Macadamia Nut-Crusted Swordfish Recipe – Crispy Swordfish with Mango Avocado
Macadamia Nut-Crusted Swordfish Recipe
This macadamia nut-crusted swordfish recipe pairs rich, buttery fish with a crisp nutty crust and a vibrant mango avocado salsa. Featured on Fish the Dish with host Spencer Watts, this dish brings together tropical flavours, fresh citrus, and crunchy texture for a balanced and restaurant-quality seafood meal that’s easy to prepare at home.
The Inspiration
Inspired by tropical coastal cuisine, this dish celebrates the natural richness of swordfish while enhancing it with bright, fresh ingredients. Macadamia nuts, known for their buttery texture, create a golden crust that complements the firm, meaty structure of swordfish.
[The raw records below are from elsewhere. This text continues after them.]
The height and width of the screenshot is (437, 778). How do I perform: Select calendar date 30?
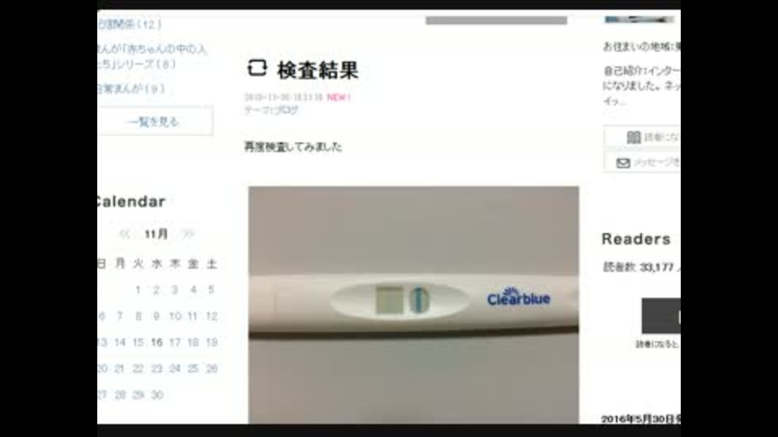tap(157, 395)
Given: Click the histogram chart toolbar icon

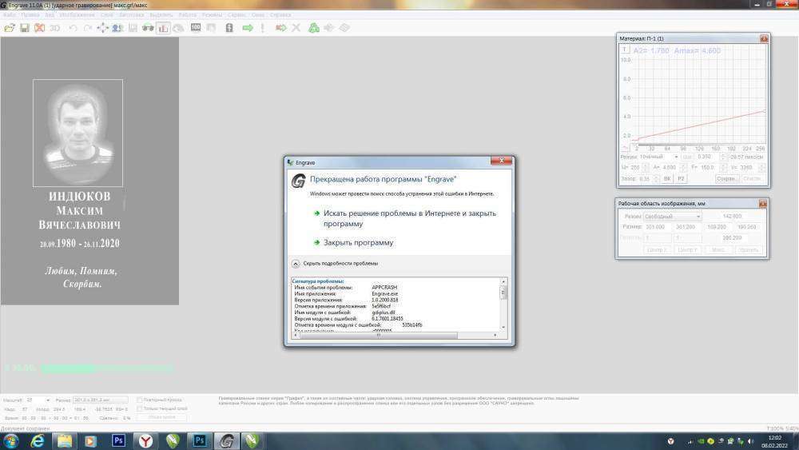Looking at the screenshot, I should (x=163, y=28).
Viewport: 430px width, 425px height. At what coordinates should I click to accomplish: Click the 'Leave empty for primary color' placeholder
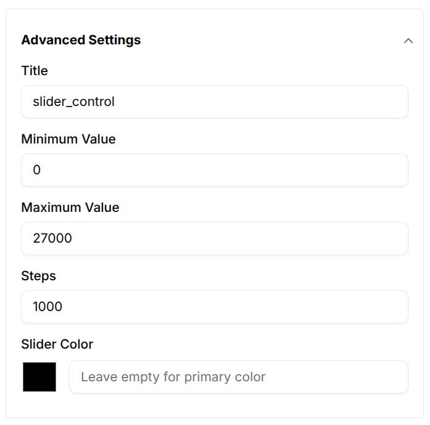click(x=173, y=377)
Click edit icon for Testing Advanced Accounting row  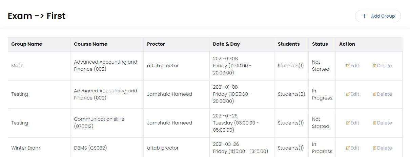pyautogui.click(x=348, y=94)
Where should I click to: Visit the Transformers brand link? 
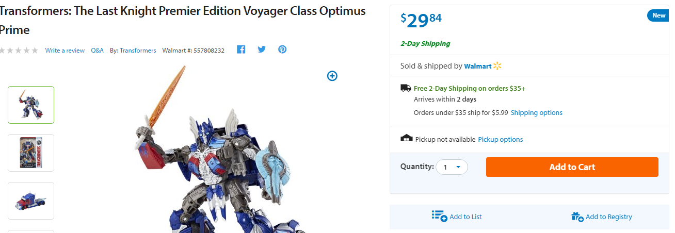[138, 51]
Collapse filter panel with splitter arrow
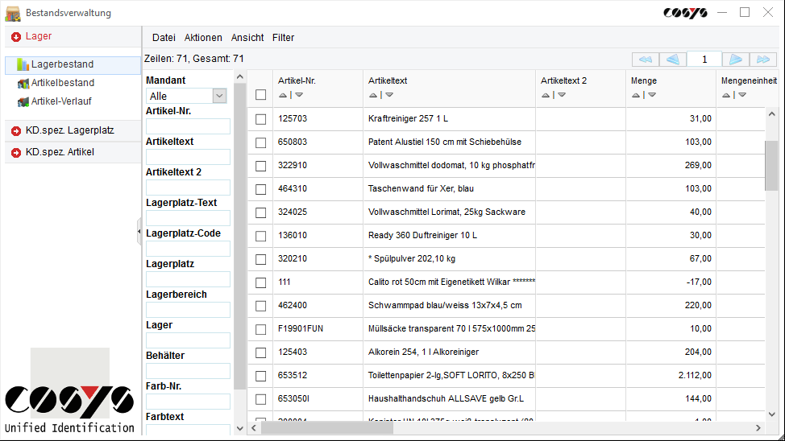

Spencer Watts balances this richness with a refreshing mango salsa that includes creamy avocado, zesty lime, and a touch of heat from jalapeño. The combination delivers contrast in every bite—crispy and tender, rich and fresh—making this dish both vibrant and satisfying.
Ingredients
Crusted Swordfish
- Four 6 oz (170 g) Swordfish fillets
- ¼ cup (60 ml) Macadamia nuts
- 1 tsp (5 ml) Orange zest
- ¼ cup (60 ml) Panko flakes (Japanese breadcrumbs)
- Salt and pepper
- 2 Tbsp (30ml) Olive oil (for drizzling fish)
- 1 Tbsp (15ml) Canola oil (for pan)
- ½ cup (113 g) Unsalted butter, softened
Mango Salsa
- 2 Avocado cut into cubes
- ½ Red onion finely diced
- 2 Tbsp (30ml) Fresh Jalapeño chopped
- ½ Mango diced
- 2 Tbsp (30ml) Cilantro chopped
- 1 Lime, juice only
- Salt
- 2 Tbsp (30ml) Oil
- Salt to taste
Methods
- Prepare salsa. Dice and combine avocado, red onion, jalapeño, mango, and cilantro. Squeeze in lime juice, sprinkle in salt, drizzle oil, and stir all together.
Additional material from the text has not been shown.